• INFORMATION SHOWN:

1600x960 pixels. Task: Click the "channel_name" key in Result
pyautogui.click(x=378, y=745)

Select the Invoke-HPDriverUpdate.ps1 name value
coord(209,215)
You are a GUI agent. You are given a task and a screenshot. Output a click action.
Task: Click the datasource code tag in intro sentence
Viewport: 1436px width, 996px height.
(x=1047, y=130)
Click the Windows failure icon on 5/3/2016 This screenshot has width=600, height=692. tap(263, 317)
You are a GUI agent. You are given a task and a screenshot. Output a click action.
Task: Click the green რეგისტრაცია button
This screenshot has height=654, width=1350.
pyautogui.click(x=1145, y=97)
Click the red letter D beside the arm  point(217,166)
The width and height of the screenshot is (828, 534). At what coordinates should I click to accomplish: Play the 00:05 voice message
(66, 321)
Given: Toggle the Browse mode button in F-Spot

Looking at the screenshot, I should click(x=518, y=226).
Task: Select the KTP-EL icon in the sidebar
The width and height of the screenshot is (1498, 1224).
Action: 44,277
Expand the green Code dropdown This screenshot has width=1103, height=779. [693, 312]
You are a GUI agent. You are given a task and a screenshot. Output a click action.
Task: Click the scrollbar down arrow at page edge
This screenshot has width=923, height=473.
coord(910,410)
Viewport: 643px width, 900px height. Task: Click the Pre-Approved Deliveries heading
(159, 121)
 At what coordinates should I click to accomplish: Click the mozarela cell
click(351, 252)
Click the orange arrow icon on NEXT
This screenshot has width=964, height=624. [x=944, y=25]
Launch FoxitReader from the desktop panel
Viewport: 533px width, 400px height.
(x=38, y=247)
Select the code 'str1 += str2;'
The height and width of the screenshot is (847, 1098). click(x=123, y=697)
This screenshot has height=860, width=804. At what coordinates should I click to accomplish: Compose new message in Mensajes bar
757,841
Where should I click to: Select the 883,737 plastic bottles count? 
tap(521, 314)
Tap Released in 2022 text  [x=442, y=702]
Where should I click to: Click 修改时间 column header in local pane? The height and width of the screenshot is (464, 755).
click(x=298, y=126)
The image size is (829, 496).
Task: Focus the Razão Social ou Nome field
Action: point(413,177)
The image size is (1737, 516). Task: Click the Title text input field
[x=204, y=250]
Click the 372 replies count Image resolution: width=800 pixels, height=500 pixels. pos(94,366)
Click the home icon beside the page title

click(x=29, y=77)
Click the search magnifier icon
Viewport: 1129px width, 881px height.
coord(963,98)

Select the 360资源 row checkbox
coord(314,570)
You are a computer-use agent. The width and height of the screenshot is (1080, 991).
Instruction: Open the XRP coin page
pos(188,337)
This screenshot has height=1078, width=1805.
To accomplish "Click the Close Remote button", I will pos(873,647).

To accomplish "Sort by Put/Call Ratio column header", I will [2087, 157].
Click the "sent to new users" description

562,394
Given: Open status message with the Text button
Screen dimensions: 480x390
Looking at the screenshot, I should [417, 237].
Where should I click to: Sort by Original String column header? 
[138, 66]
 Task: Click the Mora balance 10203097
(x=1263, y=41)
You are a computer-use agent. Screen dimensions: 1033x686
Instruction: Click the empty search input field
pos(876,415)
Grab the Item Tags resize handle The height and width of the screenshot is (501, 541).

• TASK: All of the material, restated exactly, is the expected result.

• REPLY TO THE EXERCISE:
1600x960 pixels. Task: Click the "channel_name" key in Result
pyautogui.click(x=378, y=745)

Select the Invoke-HPDriverUpdate.ps1 name value
coord(209,215)
You are a GUI agent. You are given a task and a screenshot. Output a click action.
Task: Click the datasource code tag in intro sentence
Viewport: 1436px width, 996px height.
(x=1047, y=130)
Click the Windows failure icon on 5/3/2016 This screenshot has width=600, height=692. tap(263, 317)
You are a GUI agent. You are given a task and a screenshot. Output a click action.
Task: Click the green რეგისტრაცია button
This screenshot has height=654, width=1350.
pyautogui.click(x=1145, y=97)
Click the red letter D beside the arm  point(217,166)
The width and height of the screenshot is (828, 534). At what coordinates should I click to accomplish: Play the 00:05 voice message
(66, 321)
Given: Toggle the Browse mode button in F-Spot

Looking at the screenshot, I should click(x=518, y=226).
Task: Select the KTP-EL icon in the sidebar
The width and height of the screenshot is (1498, 1224).
Action: 44,277
Expand the green Code dropdown This screenshot has width=1103, height=779. [693, 312]
You are a GUI agent. You are given a task and a screenshot. Output a click action.
Task: Click the scrollbar down arrow at page edge
This screenshot has width=923, height=473.
coord(910,410)
Viewport: 643px width, 900px height. Task: Click the Pre-Approved Deliveries heading
(159, 121)
 At what coordinates should I click to accomplish: Click the mozarela cell
click(351, 252)
Click the orange arrow icon on NEXT
This screenshot has width=964, height=624. [x=944, y=25]
Launch FoxitReader from the desktop panel
Viewport: 533px width, 400px height.
(x=38, y=247)
Select the code 'str1 += str2;'
The height and width of the screenshot is (847, 1098). click(x=123, y=697)
This screenshot has height=860, width=804. At what coordinates should I click to accomplish: Compose new message in Mensajes bar
757,841
Where should I click to: Select the 883,737 plastic bottles count? 
tap(521, 314)
Tap Released in 2022 text  [x=442, y=702]
Where should I click to: Click 修改时间 column header in local pane? The height and width of the screenshot is (464, 755).
click(x=298, y=126)
The image size is (829, 496).
Task: Focus the Razão Social ou Nome field
Action: point(413,177)
The image size is (1737, 516). Task: Click the Title text input field
[x=204, y=250]
Click the 372 replies count Image resolution: width=800 pixels, height=500 pixels. pos(94,366)
Click the home icon beside the page title

click(x=29, y=77)
Click the search magnifier icon
Viewport: 1129px width, 881px height.
coord(963,98)

Select the 360资源 row checkbox
coord(314,570)
You are a computer-use agent. The width and height of the screenshot is (1080, 991).
Instruction: Open the XRP coin page
pos(188,337)
This screenshot has height=1078, width=1805.
To accomplish "Click the Close Remote button", I will pos(873,647).

To accomplish "Sort by Put/Call Ratio column header", I will [2087, 157].
Click the "sent to new users" description

562,394
Given: Open status message with the Text button
Screen dimensions: 480x390
Looking at the screenshot, I should [417, 237].
Where should I click to: Sort by Original String column header? 
[138, 66]
 Task: Click the Mora balance 10203097
(x=1263, y=41)
You are a computer-use agent. Screen dimensions: 1033x686
Instruction: Click the empty search input field
pos(876,415)
Grab the Item Tags resize handle The height and width of the screenshot is (501, 541).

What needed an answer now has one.